-------- Document excerpt --------
Recently I lost a friend to the pandemic. I had known him since we were in the seminary in 1964. We were both high school freshman with all the hopes and fears that everyone has when beginning in a new school, especially when all your friends from the neighborhood went to other high schools.
Augie and I both came from similar backgrounds: working class, Italian American households. During our 12 years of preparation for the Priesthood, we were aware of each other, but traveled in different circles of friends.
We were joined in a special way by our love of the Priesthood. This was the guiding motivation of our lives. Our seminary training ended with Ordination to the Holy Priesthood, and consequentially we saw little of each other thereafter. While I was working in the parish ministry and the needs for staffing it (my years as Vocation Director), Augie felt a call to help people who had mental illness. So, he went for another degree and began work at Catholic Charities and eventually a long stint as a counselor at Creedmoor. He helped numberless people there who were society’s throwaways, even to the point of being attacked by some of the more dangerous ones. His ill health continued and eventually he had to retire earlier than usual. Multiple health problems, including a weak heart, led him to the Coronavirus and death.
--------
Actions to take |
a) In the remembrance of Augie, where did Augie spend a long stint as a counselor?
b) Extract the part of the remembrance of Augie between "Recently I lost" and "circles of friends.", inclusive.
c) Continue the remembrance of Augie, picking up after its last sentence.
The data that come after the remembrance of Augie are separate material.
-------- Data supplied --------
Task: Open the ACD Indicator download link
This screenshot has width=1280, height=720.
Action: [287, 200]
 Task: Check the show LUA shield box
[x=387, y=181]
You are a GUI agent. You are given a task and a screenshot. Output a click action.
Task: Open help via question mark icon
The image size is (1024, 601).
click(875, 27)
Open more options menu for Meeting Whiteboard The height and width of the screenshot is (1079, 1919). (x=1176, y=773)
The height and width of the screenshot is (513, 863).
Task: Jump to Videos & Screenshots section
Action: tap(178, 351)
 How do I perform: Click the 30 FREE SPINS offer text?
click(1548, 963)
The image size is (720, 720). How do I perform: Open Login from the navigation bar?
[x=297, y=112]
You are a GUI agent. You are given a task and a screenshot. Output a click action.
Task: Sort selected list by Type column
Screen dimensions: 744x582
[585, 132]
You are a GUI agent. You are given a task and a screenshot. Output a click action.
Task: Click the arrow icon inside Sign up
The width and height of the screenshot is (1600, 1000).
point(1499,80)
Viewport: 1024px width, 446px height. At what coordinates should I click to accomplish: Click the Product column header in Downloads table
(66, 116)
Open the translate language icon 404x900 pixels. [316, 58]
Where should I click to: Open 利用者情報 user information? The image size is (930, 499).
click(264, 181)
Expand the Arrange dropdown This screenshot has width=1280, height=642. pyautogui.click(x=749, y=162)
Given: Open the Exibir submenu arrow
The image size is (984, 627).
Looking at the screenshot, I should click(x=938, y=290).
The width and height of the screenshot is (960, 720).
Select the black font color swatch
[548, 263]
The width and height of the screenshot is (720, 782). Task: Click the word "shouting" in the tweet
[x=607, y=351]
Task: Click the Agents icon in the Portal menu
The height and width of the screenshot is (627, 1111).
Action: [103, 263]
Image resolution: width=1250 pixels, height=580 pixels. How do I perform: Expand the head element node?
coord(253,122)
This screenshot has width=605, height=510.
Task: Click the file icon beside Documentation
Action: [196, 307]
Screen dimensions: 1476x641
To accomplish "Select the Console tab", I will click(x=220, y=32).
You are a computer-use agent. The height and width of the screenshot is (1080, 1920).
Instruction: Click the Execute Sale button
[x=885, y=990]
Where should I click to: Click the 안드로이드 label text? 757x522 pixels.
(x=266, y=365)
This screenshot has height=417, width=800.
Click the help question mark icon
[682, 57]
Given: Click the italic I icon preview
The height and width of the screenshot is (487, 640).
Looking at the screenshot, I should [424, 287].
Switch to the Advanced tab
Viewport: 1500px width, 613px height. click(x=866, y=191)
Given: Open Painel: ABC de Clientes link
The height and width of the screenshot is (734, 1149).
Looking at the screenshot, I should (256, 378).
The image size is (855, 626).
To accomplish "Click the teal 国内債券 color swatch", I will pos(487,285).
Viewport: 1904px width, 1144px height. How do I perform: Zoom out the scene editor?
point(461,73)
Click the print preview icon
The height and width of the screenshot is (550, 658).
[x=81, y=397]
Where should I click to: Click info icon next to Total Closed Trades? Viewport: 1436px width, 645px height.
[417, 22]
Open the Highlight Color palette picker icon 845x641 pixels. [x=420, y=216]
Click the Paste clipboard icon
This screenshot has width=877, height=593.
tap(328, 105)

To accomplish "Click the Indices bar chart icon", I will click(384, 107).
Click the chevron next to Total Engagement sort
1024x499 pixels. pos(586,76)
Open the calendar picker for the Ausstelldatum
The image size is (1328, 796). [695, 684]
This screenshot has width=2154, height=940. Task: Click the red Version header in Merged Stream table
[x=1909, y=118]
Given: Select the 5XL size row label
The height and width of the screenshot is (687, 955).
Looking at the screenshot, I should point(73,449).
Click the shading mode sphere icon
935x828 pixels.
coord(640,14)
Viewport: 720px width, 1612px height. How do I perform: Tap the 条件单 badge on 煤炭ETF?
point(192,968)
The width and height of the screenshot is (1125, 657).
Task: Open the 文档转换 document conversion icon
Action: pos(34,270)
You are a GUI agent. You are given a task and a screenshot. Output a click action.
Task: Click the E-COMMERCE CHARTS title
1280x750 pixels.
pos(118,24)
--------
Responses |
a) At Creedmoor.

b)
Recently I lost a friend to the pandemic. I had known him since we were in the seminary in 1964. We were both high school freshman with all the hopes and fears that everyone has when beginning in a new school, especially when all your friends from the neighborhood went to other high schools.
Augie and I both came from similar backgrounds: working class, Italian American households. During our 12 years of preparation for the Priesthood, we were aware of each other, but traveled in different circles of friends.

c)
As I stood with his family at the graveside, along with his Priest-friends, I realized what a hidden treasure he was. He was a gentle reminder of the quiet and stable love that God shows each of us. As we live we are called to embody something about God’s love and care for us. In his quiet and daily commitment, Fr. Augie showed to me and all who knew him the continual, unchangeable love of God.
But it takes a whole life to show us this.
Patience is not a virtue we admire in the modern world. We want everything yesterday. But some really important things take time and even then, we can miss them if we are not attuned to the working of God in the quiet of lives like Fr. Augie.
This Pandemic needs to be seen in this wide sense of time. Beyond the momentary and temporary distractions and privations that it causes, it must teach us the things of eternity and of the Divine workings in our daily lives.
We are vulnerable creatures whose time on earth is very limited. We believe in God’s love and in His providence. He cares for us and leads us. The point of it all is not the holding on to this or that in this life. We are destined to be His for all eternity. Then what is the purpose of this time on earth?
As we live each moment of our lives (which seems to take so long when we are young and moves too quickly when we are old), we are called not to see our ultimate purpose as happiness here on earth. We are in training for the freedom of heaven, the gates of which let in only those who have freely chosen to be obedient to God’s will while on earth, thereby contributing to the healing of the original sin of our first parents (called Adam and Eve in the Scriptures).
But we tend to hold onto things.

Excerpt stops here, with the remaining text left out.